New Albany's own Thomas Taneff was named to the honorary consulate to the ambassador. Taneff served as a village councilman for 10 years and is a prominent adoption attorney. The appointment is the first in the Midwest. There are only two other Honorary Consuls in the U.S.
Taneff, a first-generation immigrant from Macedonia, said he is honored to be the honorary consul for the ambassador, and he has a personal tie to the country.
"The love of the country was instilled in us the day we were born," said Taneff. "Also the love of the culture, music, art, and food."
Taneff said he hoped the office would lead to stronger ties between the Macedonian population in Ohio and their native country.
Ohio has a population of at least 100,000 Macedonians, and a large portion of them live in Columbus, said Andia Sangale, an advisor in Columbus Mayor Michael Coleman's office.
She spoke at the opening ceremony which was held at 5:30 p.m.

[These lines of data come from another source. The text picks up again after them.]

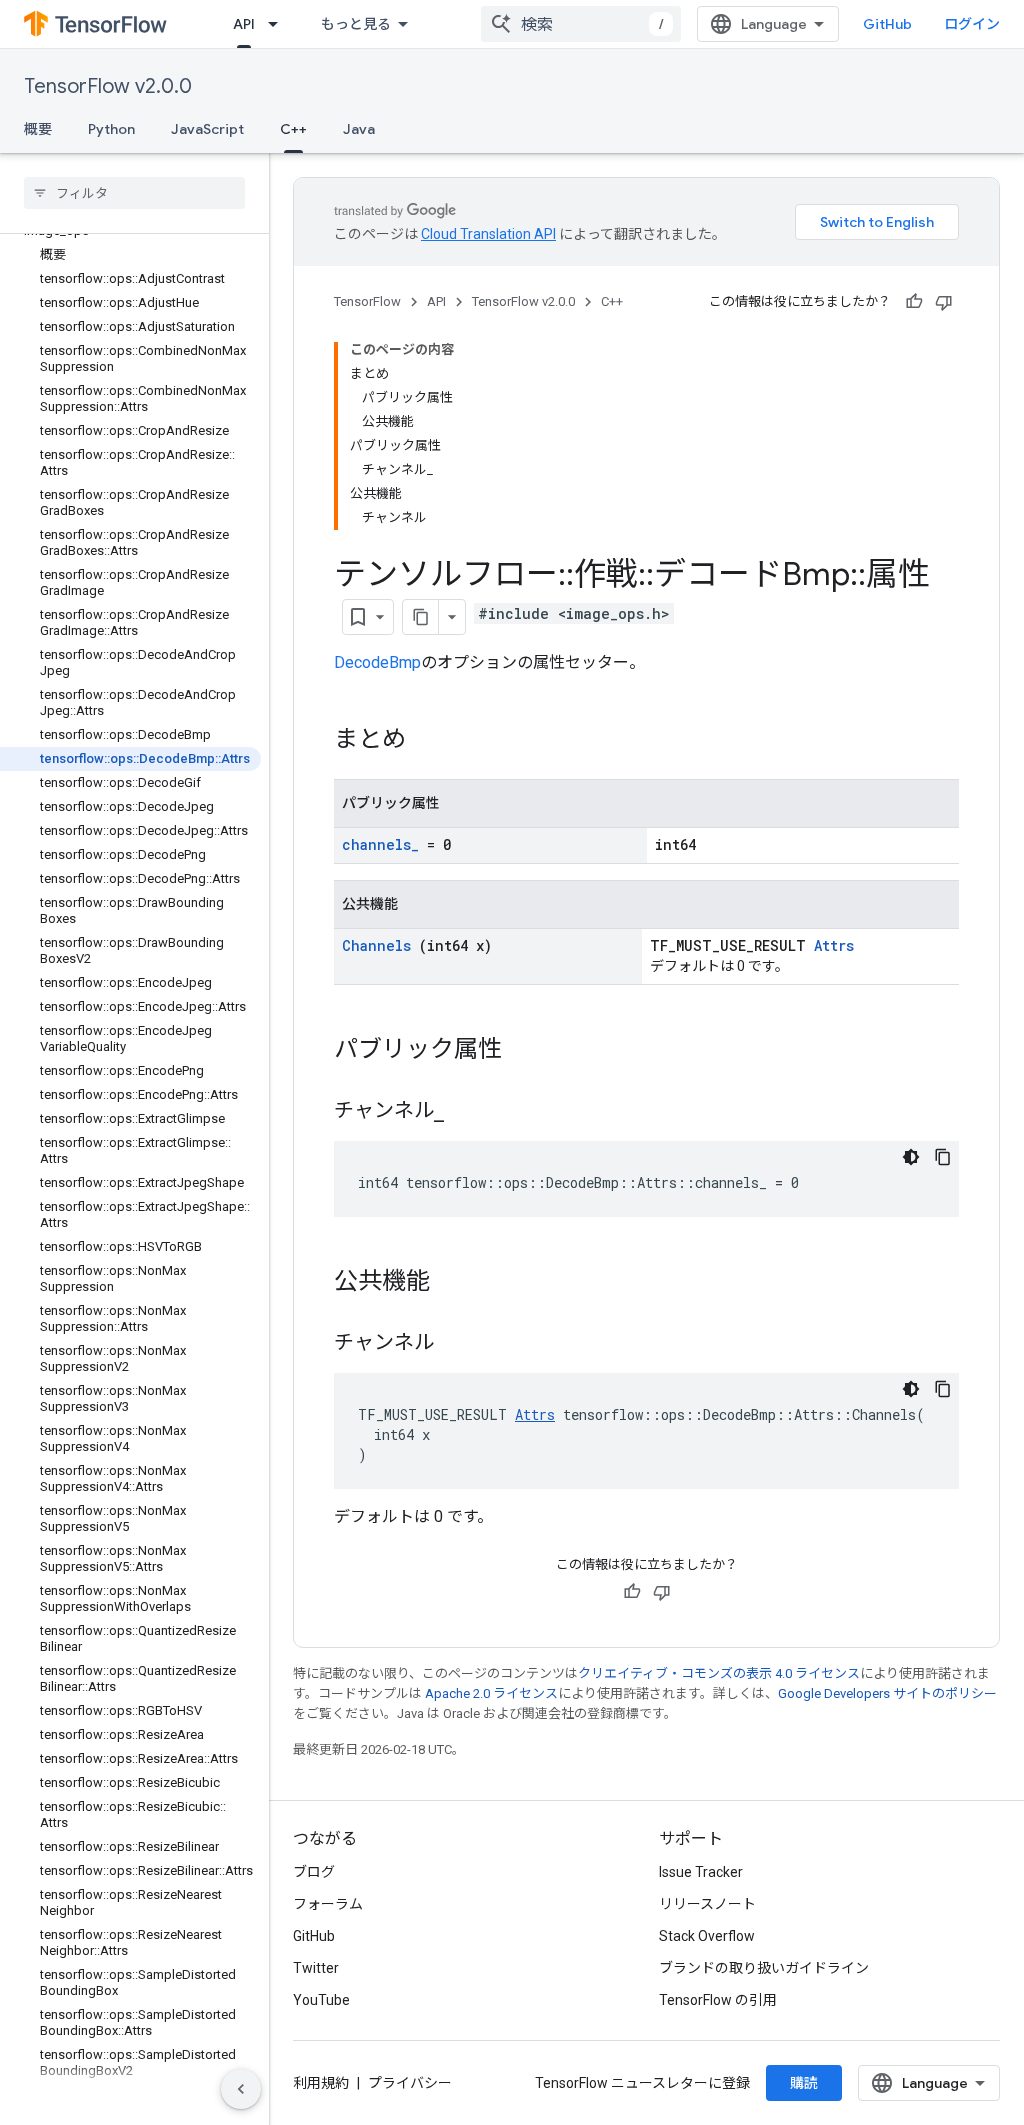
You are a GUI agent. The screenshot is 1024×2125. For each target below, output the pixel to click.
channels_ (380, 844)
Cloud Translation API (488, 234)
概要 (38, 129)
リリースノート (707, 1904)
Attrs (834, 945)
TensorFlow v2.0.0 (108, 86)
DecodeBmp (377, 662)
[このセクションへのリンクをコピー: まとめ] (426, 741)
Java (359, 129)
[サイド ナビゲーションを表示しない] (241, 2089)
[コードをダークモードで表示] (911, 1157)
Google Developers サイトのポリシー (887, 1693)
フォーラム (328, 1904)
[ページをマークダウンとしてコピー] (421, 617)
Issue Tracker (701, 1872)
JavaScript (207, 129)
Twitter (316, 1968)
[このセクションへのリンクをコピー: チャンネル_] (469, 1112)
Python (111, 129)
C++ (293, 129)
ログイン (972, 24)
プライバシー (410, 2083)
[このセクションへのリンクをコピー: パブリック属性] (522, 1051)
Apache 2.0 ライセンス (491, 1693)
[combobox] (581, 24)
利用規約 (321, 2083)
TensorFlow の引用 (718, 2000)
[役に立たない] (944, 302)
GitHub (887, 24)
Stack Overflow (707, 1936)
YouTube (321, 2000)
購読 (804, 2083)
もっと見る (356, 24)
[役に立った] (914, 302)
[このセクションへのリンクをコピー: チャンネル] (454, 1344)
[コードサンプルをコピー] (943, 1157)
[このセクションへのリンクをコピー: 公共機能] (450, 1283)
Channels (376, 945)
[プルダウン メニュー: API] (279, 24)
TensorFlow (367, 301)
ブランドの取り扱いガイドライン (764, 1968)
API (244, 24)
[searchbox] (134, 193)
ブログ (314, 1872)
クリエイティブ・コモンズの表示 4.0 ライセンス (719, 1673)
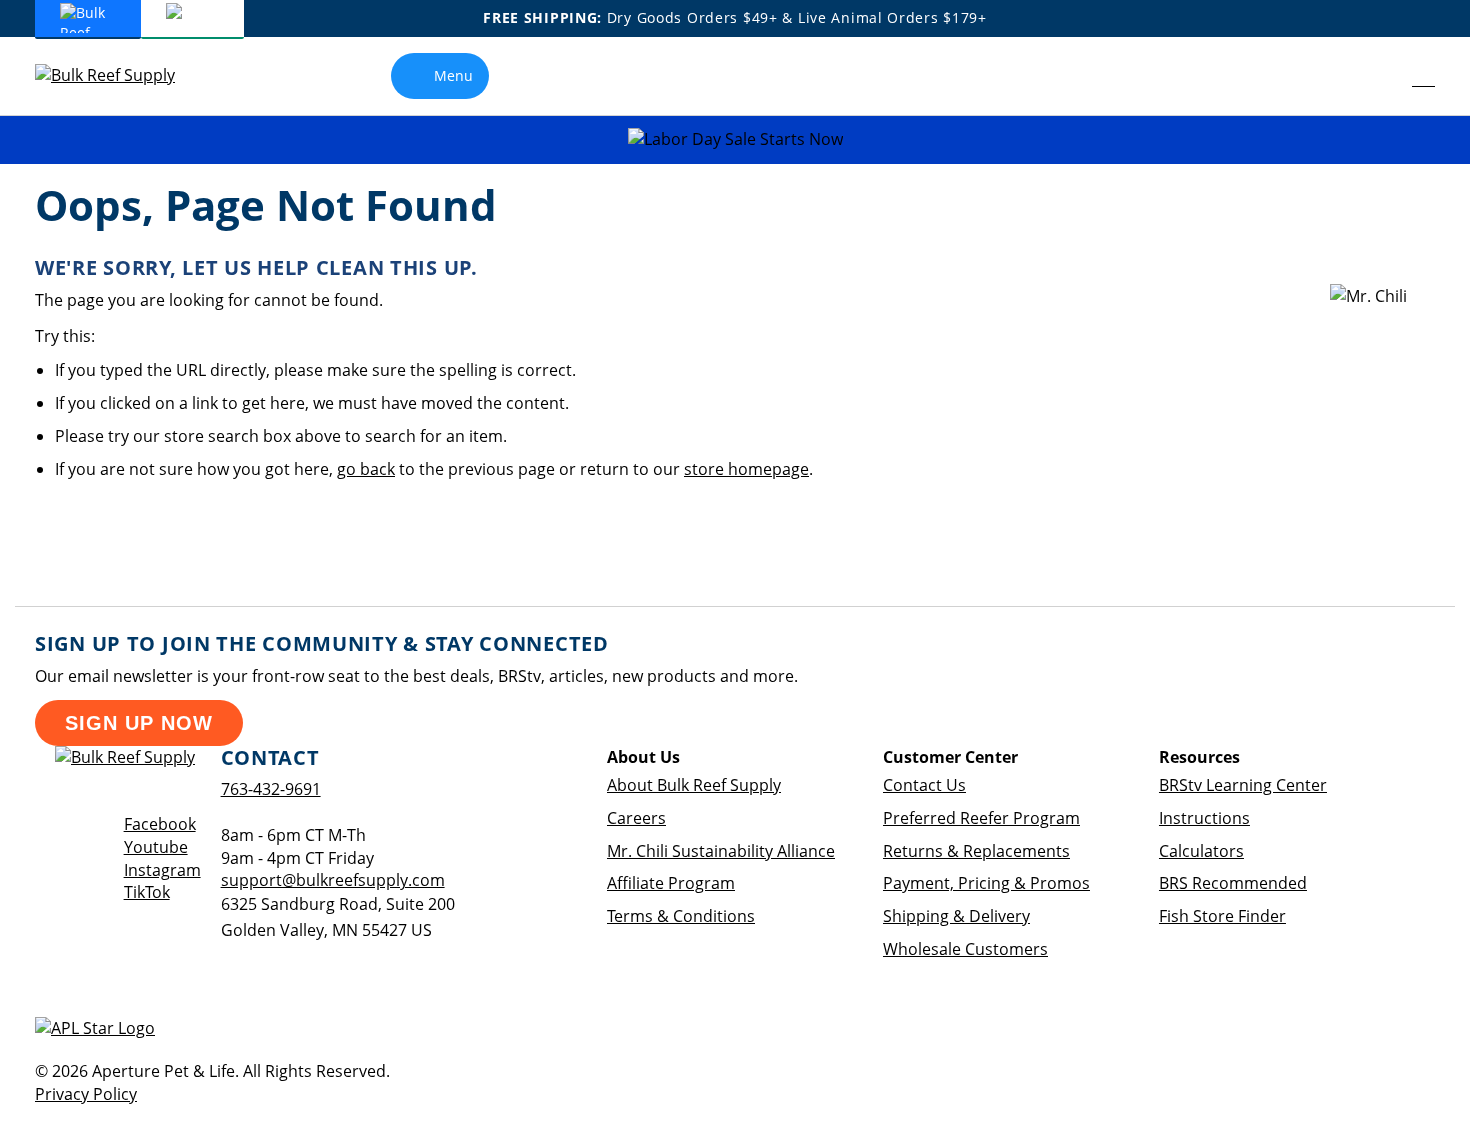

June 19 evening at the office in Taneff's downtown Columbus law office.
"We're so thrilled to have this office here," said Sangale. "We hope this brings more Macedonians to Columbus."
The ambassador shared some of his favorite moments in his career, which began last July when he presented his credentials to President George W. Bush upon starting his post.
"We had a good discussion with President Bush, who was a good friend to my president," he said.
His proudest moment came this past May, when the Declaration of Strategic Partnership between the U.S. and Macedonia was signed. The creation of the Honorary Consulate Office in Ohio was as a direct result of the signing, which was done out of recognition of the common goals between the two nations.
As consulate, Taneff will work to promote good relations between the countries, and strive to stoke culture exchanges, trade and tourism.
"It is emotionally very rewarding," he said. "I want to know that I might help improve the lives of people in Macedonia and help people here with local business opportunities."
The delegation and Taneff met with the Chamber of Commerce of Central Ohio to discuss benefits of investing in Macedonia, and they hope to see a return on their efforts.
"We've had two good meetings with local corporations that might invest over time," said Gligor Tashkovich, minister of foreign investments, who accompanied Jolevski as a representative to the government of Macedonia.
The ambassador said his second trip to the city was en enjoyable one.
"I hope to make two trips a year," he said. "We now have a strong tie with Columbus."
A reception was held at Taneff's New Albany home after the ceremony.
"It is emotionally very rewarding. I want to know that I might help improve the lives of people in Macedonia and help people here with local business opportunities."